__作業の指示__. 以下の一覧を、一行も省かずに一字一句そのまま引用すること。
☆ ☆ ☆ ☆ ☆ ☆ ☆
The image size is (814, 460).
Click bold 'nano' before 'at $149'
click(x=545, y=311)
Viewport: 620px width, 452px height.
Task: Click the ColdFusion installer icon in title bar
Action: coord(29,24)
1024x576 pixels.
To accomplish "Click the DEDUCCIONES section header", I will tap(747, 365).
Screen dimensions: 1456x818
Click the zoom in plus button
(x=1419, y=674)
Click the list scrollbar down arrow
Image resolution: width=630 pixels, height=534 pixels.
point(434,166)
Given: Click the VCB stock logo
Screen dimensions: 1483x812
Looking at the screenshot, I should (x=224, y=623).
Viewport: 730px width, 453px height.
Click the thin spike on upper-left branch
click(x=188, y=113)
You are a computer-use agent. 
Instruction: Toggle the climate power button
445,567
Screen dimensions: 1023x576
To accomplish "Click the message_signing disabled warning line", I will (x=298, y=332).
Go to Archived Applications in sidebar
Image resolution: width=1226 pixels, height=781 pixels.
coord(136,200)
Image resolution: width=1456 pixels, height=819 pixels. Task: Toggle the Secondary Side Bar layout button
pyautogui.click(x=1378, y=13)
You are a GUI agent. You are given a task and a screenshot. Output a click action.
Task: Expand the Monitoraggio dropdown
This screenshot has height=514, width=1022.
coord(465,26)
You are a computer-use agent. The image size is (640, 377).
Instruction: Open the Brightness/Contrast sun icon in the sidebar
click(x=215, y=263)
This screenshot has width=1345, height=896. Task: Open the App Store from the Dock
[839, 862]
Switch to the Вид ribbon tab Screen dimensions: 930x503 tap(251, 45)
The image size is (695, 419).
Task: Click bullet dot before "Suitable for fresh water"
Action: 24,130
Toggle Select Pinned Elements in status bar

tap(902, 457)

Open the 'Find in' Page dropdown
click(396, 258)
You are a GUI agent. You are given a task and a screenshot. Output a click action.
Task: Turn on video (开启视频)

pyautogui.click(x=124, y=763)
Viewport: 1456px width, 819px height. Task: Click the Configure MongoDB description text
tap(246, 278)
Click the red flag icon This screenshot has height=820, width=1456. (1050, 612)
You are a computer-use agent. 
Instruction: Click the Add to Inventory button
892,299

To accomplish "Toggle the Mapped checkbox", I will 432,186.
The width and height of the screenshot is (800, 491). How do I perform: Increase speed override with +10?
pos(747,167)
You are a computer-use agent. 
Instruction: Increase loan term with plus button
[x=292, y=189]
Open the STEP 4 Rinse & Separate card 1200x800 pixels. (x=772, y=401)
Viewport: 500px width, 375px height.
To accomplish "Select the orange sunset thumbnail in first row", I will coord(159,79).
☆ ☆ ☆ ☆ ☆ ☆ ☆
__解答__.
The image size is (814, 460).
Click bold 'nano' before 'at $149'
click(x=545, y=311)
Viewport: 620px width, 452px height.
Task: Click the ColdFusion installer icon in title bar
Action: coord(29,24)
1024x576 pixels.
To accomplish "Click the DEDUCCIONES section header", I will tap(747, 365).
Screen dimensions: 1456x818
Click the zoom in plus button
(x=1419, y=674)
Click the list scrollbar down arrow
Image resolution: width=630 pixels, height=534 pixels.
point(434,166)
Given: Click the VCB stock logo
Screen dimensions: 1483x812
Looking at the screenshot, I should (x=224, y=623).
Viewport: 730px width, 453px height.
Click the thin spike on upper-left branch
click(x=188, y=113)
You are a computer-use agent. 
Instruction: Toggle the climate power button
445,567
Screen dimensions: 1023x576
To accomplish "Click the message_signing disabled warning line", I will (x=298, y=332).
Go to Archived Applications in sidebar
Image resolution: width=1226 pixels, height=781 pixels.
coord(136,200)
Image resolution: width=1456 pixels, height=819 pixels. Task: Toggle the Secondary Side Bar layout button
pyautogui.click(x=1378, y=13)
You are a GUI agent. You are given a task and a screenshot. Output a click action.
Task: Expand the Monitoraggio dropdown
This screenshot has height=514, width=1022.
coord(465,26)
You are a computer-use agent. The image size is (640, 377).
Instruction: Open the Brightness/Contrast sun icon in the sidebar
click(x=215, y=263)
This screenshot has width=1345, height=896. Task: Open the App Store from the Dock
[839, 862]
Switch to the Вид ribbon tab Screen dimensions: 930x503 tap(251, 45)
The image size is (695, 419).
Task: Click bullet dot before "Suitable for fresh water"
Action: 24,130
Toggle Select Pinned Elements in status bar

tap(902, 457)

Open the 'Find in' Page dropdown
click(396, 258)
You are a GUI agent. You are given a task and a screenshot. Output a click action.
Task: Turn on video (开启视频)

pyautogui.click(x=124, y=763)
Viewport: 1456px width, 819px height. Task: Click the Configure MongoDB description text
tap(246, 278)
Click the red flag icon This screenshot has height=820, width=1456. (1050, 612)
You are a computer-use agent. 
Instruction: Click the Add to Inventory button
892,299

To accomplish "Toggle the Mapped checkbox", I will 432,186.
The width and height of the screenshot is (800, 491). How do I perform: Increase speed override with +10?
pos(747,167)
You are a computer-use agent. 
Instruction: Increase loan term with plus button
[x=292, y=189]
Open the STEP 4 Rinse & Separate card 1200x800 pixels. (x=772, y=401)
Viewport: 500px width, 375px height.
To accomplish "Select the orange sunset thumbnail in first row", I will coord(159,79).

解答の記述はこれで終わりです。